## Activity
Filter the lines below, copying only those with the string "computer".

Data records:
BEGIN

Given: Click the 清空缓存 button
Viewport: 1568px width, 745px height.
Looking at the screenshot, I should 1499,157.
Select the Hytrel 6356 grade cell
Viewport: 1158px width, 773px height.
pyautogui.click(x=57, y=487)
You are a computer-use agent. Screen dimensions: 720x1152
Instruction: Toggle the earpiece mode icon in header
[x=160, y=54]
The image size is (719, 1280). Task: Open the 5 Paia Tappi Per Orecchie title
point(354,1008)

END
BEGIN

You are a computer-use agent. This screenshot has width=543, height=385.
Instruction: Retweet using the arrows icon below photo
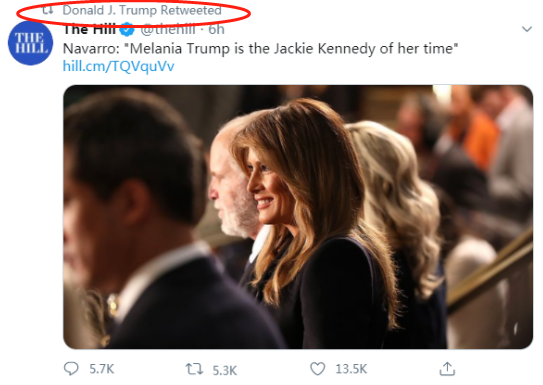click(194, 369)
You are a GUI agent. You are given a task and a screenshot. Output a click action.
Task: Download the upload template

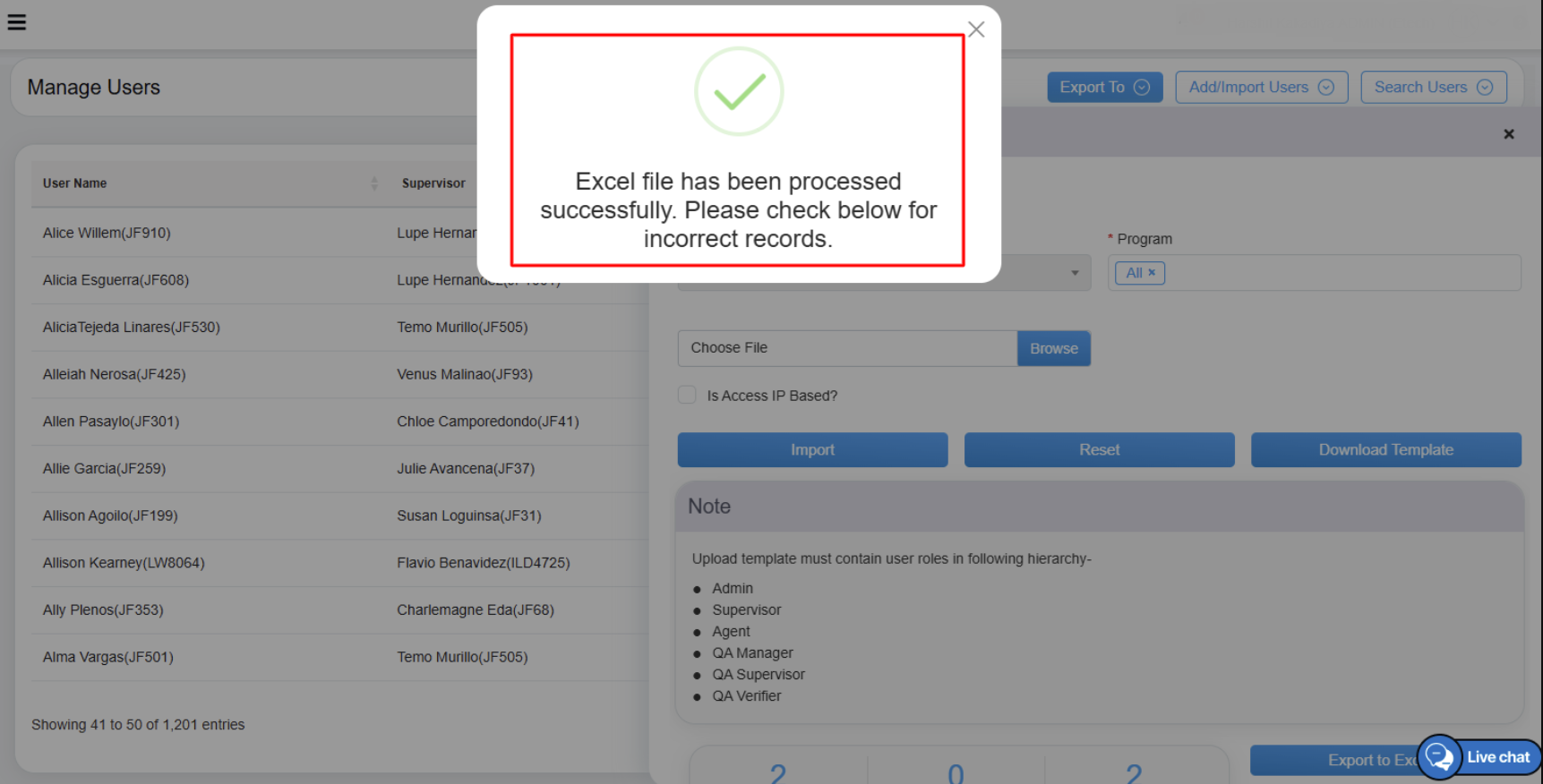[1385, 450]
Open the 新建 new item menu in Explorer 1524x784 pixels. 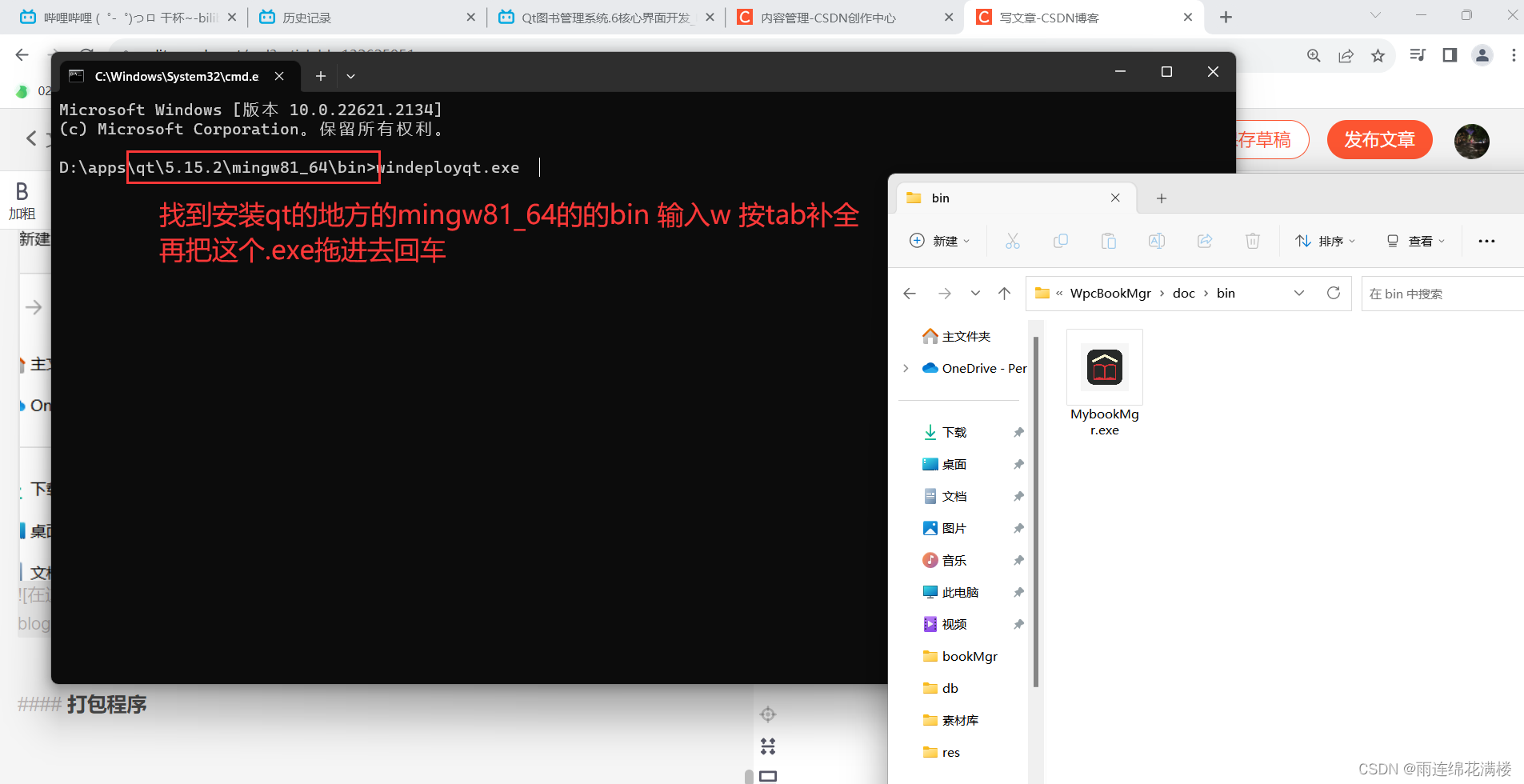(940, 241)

END
BEGIN

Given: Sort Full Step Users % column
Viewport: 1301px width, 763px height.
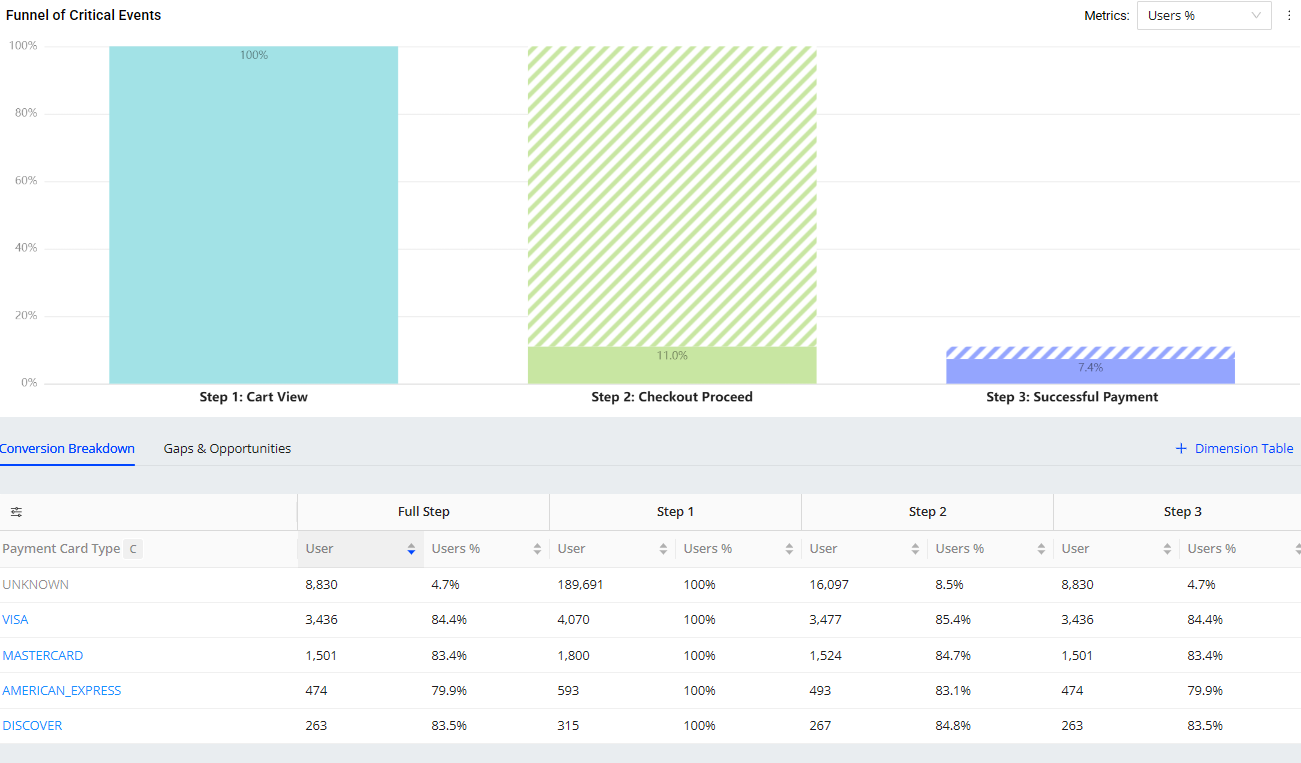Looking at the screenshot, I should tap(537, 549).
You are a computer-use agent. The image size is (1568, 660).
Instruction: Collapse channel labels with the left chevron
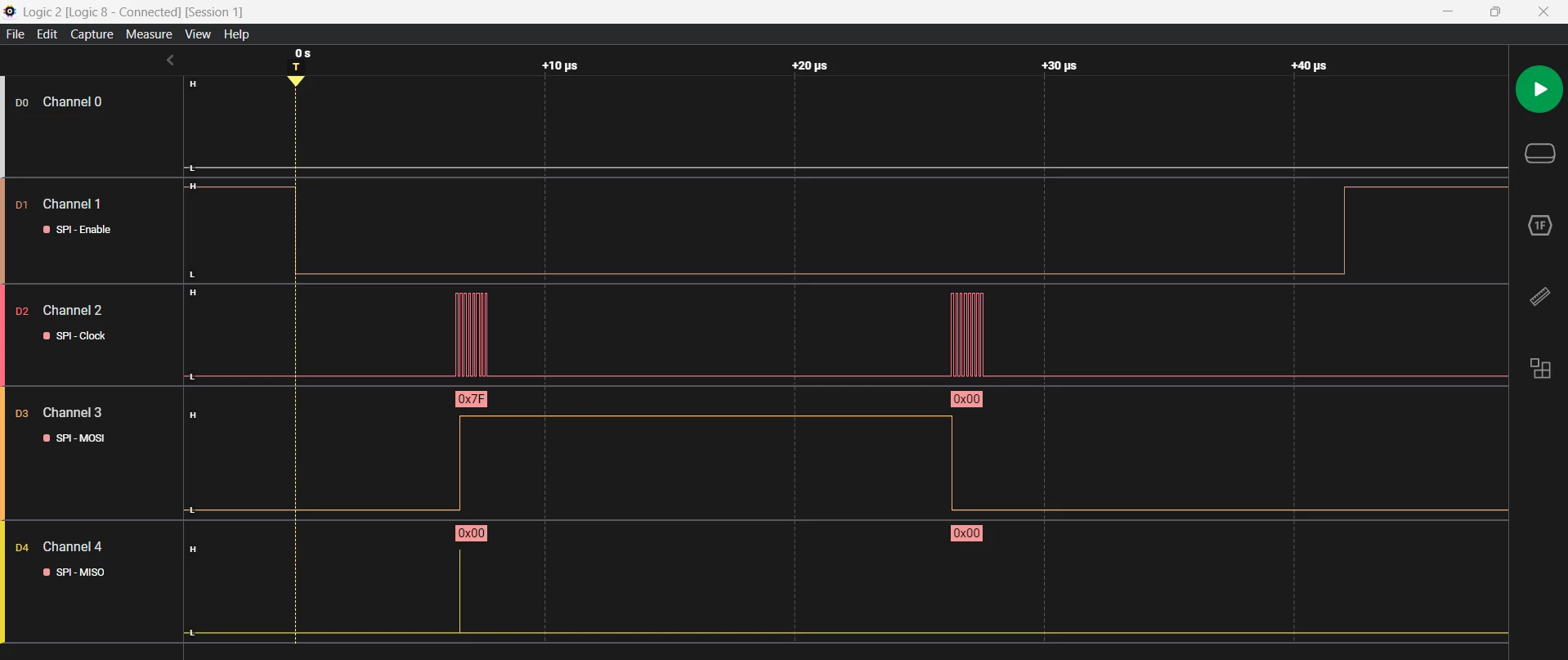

END

## Solution to this task
You are a computer-use agent. Screen dimensions: 720x1152
You are a computer-use agent. This screenshot has width=543, height=385.
You are a computer-use agent. The image size is (1568, 660).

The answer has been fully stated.